# 207.5mpge



## Nathan219 (May 18, 2010)

We did it completed testing of our electric sedan read about it in our latest blog! http://www.illuminatimotorworks.com/blog feel free to ask any questions.


----------



## docean24 (May 26, 2011)

Very nice indeed. Having finished the project, what things would you change to improve the overall performance of the car? I am most interested in range improvements (other than adding batteries) such as how you achieved your high drive system efficiency and how you decreased rolling resistance Crr (avg is .015 or so I have heard). Also, you state your drag coefficient to be 0.23 pending more tests. Aerocivic states 0.17. Is there anything you would add or subtract to bring this drag down?

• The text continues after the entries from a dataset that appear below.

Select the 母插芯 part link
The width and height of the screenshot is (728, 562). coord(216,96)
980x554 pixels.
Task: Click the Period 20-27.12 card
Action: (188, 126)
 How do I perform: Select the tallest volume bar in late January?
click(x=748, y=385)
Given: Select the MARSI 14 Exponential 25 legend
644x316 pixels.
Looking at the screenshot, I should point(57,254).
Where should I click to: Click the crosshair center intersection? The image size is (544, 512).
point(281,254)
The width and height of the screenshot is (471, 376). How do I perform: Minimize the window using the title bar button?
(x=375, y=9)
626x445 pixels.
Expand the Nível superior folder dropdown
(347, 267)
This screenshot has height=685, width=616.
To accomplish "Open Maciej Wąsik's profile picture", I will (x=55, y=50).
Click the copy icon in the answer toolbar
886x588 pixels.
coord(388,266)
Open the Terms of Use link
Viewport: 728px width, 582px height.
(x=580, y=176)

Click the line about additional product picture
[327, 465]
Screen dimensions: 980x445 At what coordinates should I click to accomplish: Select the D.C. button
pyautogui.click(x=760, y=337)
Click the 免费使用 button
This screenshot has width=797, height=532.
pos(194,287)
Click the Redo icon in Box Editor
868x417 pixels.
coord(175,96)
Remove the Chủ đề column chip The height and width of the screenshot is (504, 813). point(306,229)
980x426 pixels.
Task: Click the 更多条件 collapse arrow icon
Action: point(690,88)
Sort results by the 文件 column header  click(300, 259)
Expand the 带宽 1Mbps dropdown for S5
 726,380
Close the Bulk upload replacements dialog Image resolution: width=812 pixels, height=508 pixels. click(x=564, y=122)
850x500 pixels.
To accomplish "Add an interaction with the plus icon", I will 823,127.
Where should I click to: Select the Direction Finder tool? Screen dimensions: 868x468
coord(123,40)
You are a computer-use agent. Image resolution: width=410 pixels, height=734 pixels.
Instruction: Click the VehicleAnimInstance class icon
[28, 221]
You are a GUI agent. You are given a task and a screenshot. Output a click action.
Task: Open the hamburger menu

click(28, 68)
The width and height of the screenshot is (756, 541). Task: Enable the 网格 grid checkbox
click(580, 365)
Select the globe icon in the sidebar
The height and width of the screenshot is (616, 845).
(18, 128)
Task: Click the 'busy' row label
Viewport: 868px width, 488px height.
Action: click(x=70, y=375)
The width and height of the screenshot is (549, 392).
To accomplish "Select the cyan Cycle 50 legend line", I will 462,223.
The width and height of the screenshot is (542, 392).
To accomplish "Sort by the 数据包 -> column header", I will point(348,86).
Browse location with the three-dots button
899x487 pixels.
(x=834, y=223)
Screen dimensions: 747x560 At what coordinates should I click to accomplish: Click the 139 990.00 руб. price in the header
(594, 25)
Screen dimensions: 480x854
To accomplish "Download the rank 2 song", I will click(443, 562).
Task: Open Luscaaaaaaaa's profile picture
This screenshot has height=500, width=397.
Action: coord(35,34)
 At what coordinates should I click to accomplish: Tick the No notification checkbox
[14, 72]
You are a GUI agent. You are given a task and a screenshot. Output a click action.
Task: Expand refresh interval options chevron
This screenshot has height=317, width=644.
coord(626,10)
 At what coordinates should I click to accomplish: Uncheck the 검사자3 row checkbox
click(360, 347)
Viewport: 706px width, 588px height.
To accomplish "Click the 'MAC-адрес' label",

Sorry, one more set of questions. How is your motor treating you, I was thinking of using the same one for my conversion. How much did the powertrain cost (motor, battery, inverter, controller, charger, bms if any)? Do you discharge your batteries to 100% dod for range measurements or did you go to 80% or somewhere in between?


----------



## Nathan219 (May 18, 2010)

Very nice indeed. Having finished the project, what things would you change to improve the overall performance of the car? 

I don't know if the project will ever be finished, but it is a fully operational battle station, no wait that was another conversation. How would we improve overall performance of the car? The car performs so well it is hard to imagine squeezing much more out of it as far as efficiency. We just can’t get much more efficient without a complete rebuilding a new car. We have given a lot of thought and have come down to reducing weight, which we know how to do, and a proper CFD analysis of the vehicle to improve aerodynamics. Another thing we would probably do is heat our batteries, for they perform much better when warmed up, this could be done by using the heat generated by the motor and controller. 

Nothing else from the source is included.